What Is Your Professional Code Of Ethics?

What is the driving morality inside of me that determines my behavior towards myself and towards others?
What is your professional code of ethics?

What Is Your Professional Code Of Ethics?

A people that value its privileges above its principles soon loses both.
- Dwight D. Eisenhower

I was asked this question in my ethics class and I wondered – how one can have a professional code of ethic that differs from their personal? I say this because I believe my code of ethics is something engrained in every fiber of my existence as a definition of who I am. If I go against my ethics and morals, which I may do for reasons such as ego, self-esteem or pressure to conform to others, I do so with a gut-knowing that I am going against my principles and beliefs as to how I operate in the world around me. The responsibility principle would argue that most people want to do the right thing and will accept responsibility when they take wrong actions on others. The counter argument to this is psychological egoism which is based on the assumption that human nature is such that all human action is based on self-interest. 

In 1801 a sermon by the cleric Sydney Smith of the University of Oxford was published. It included a thematic forebear to the adage which warned about bias in decision making:

It is, then, a matter of sovereign necessity, before we decide on great, and momentous questions, which affect our own happiness, and the peace of the world, to make a wise, and virtuous pause, and review, with an honest severity, those peculiarities of disposition, situation, and education, which may communicate an unfair bias to the mind, and induce us to decide, not as the truth of things is, but as we are ourselves.

“…Not as the truth of things is, but as we are ourselves” speaks to me as meaning those things I create. Which means to me that the world exists as I show up in it and how I act, respond, or otherwise treat all the elements of this world in my daily interactions. It is important for me to see all the ways the world shifts depending on what’s going on for me internally. The stories inside my head and the meaning I make of the world around me impact how I see the world, how I show up for others, and how I impact those others based on how I a showing up.

I took an epistemology class a few years ago from a Shaman. That class forever changed my view of the world and my role in it based on one paper I had to write – what do you believe? Epistemology is the study of knowledge and this class in particular focused on what beliefs do you hold to be true, and how do you know they are true. The premise being that the byproducts of your beliefs inform how you behave and thus impact others. In the end I realized I truly know nothing. There is nothing I can prove and there is nothing that is universally right or wrong, it is all conditional based on my beliefs, my situation, and my surroundings. How this impacts my code of ethics, in particular in communities such as a business or other, is that I no longer take something as absolute right or wrong. There is no right or wrong or better or worse way to do anything, there is just degrees of context for which the outcome moves you closer towards something or you learn something more about the path you are on.

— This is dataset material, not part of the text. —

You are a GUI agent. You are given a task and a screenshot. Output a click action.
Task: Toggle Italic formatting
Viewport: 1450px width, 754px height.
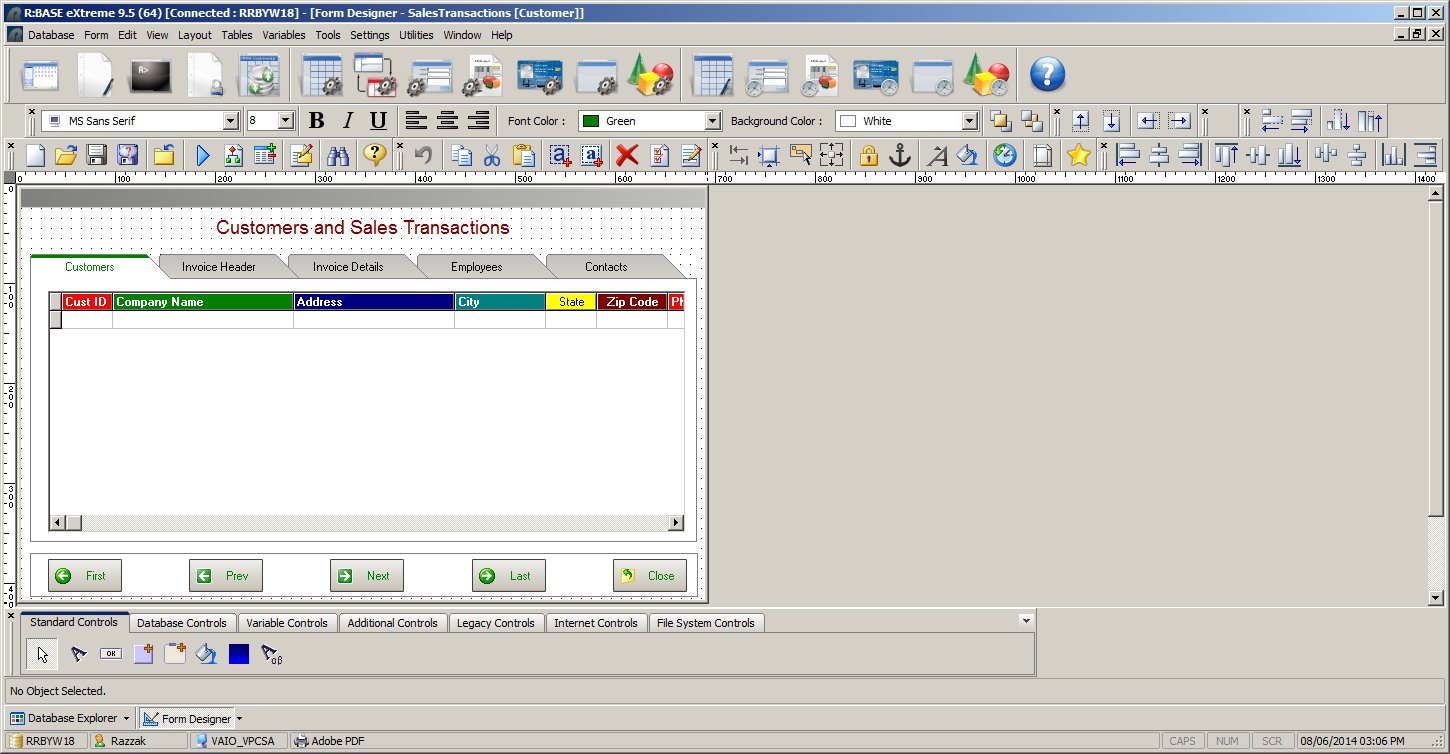click(x=348, y=121)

So if there is no such thing as right/wrong, good/bad or other duality of the same ilk, then what is ethics? What is the driving morality inside of me that determines my behavior towards myself and towards others?

Communitarianism is a branch of philosophy which emphasizes the connection between individual and communities. “Communities are sustained by the realities of everyday life, including interdependence, reciprocity, and self-interest” and I believe that communities are weakened when social life is fragmented – when I becomes more important to me that the You, or the collective We, so. Martin Buber writes about the distinction between seeing people and their issues as I-it or I-Thou. In an I-It relationship people are objects of “competition or compromise” on a quest to get somewhere or to accomplish some goal. On in the I-Thou relationship can I see beyond the other as an object for me to manipulate or workaround and see [you] more fully as part of me. I “transcend the I” to something greater than me but for which I am part of. The notion is that only through a community of others do I become more me. Dewey would say this is an alternative way as he applauds individuality, but abhors individualism, “especially economic individualism”. 

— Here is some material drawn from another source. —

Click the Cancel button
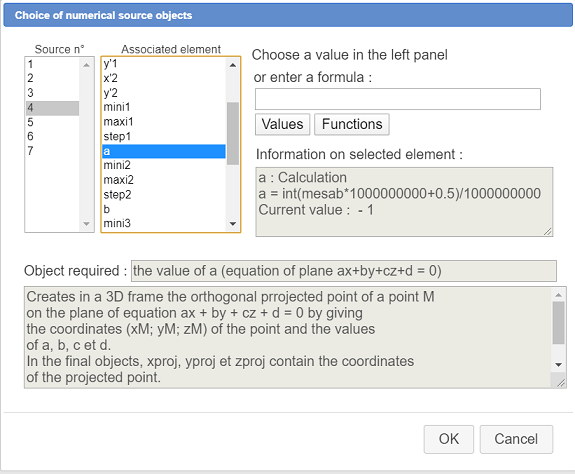 pos(516,439)
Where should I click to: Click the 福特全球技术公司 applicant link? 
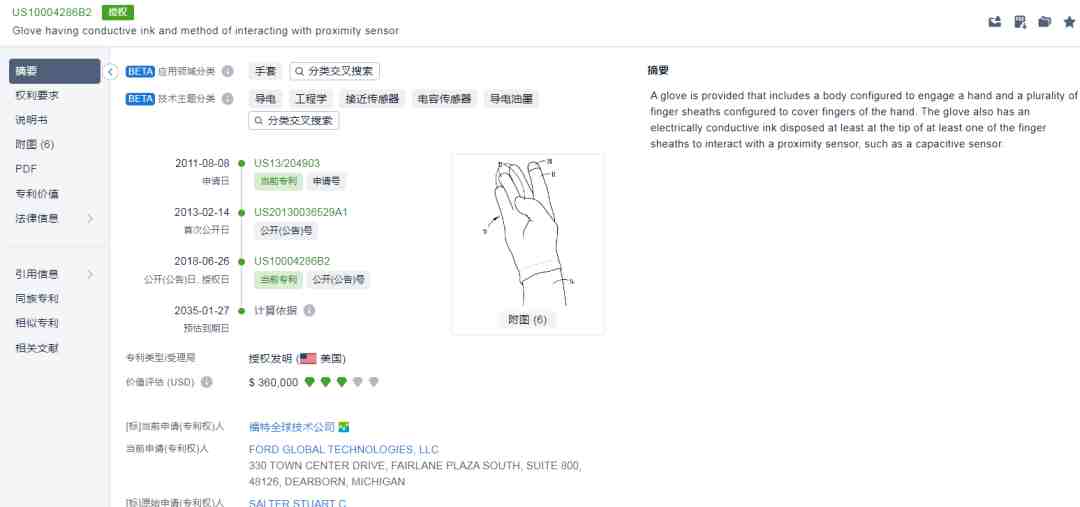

The notion here is that only through a community of others do I become more me. That is to say, it takes the other [person] for me to be a whole [person]. As if to say that only through you can I see me, and that without you I do not exist. Without you, without that notion of other, almost a duality yet non-duality, I cannot fully express myself. Without you I do not exist for there is no me to exist in what I truly believe. For me to deny you, whether that “you” is my shadow side, my neighbor, my community or other – then I deny myself the experience of having a relationship with you to be who I am. 

As you know, I love to study indigenous ways and here I will draw heavily on the Native Americans and their code of ethics which places great emphasis on the respect all living and non-living objects. Important ethical takeaways for me include:

Perhaps my code of ethics is best summed up by Mary Katherine Bateson:

I am not what I know, but what I am willing to learn.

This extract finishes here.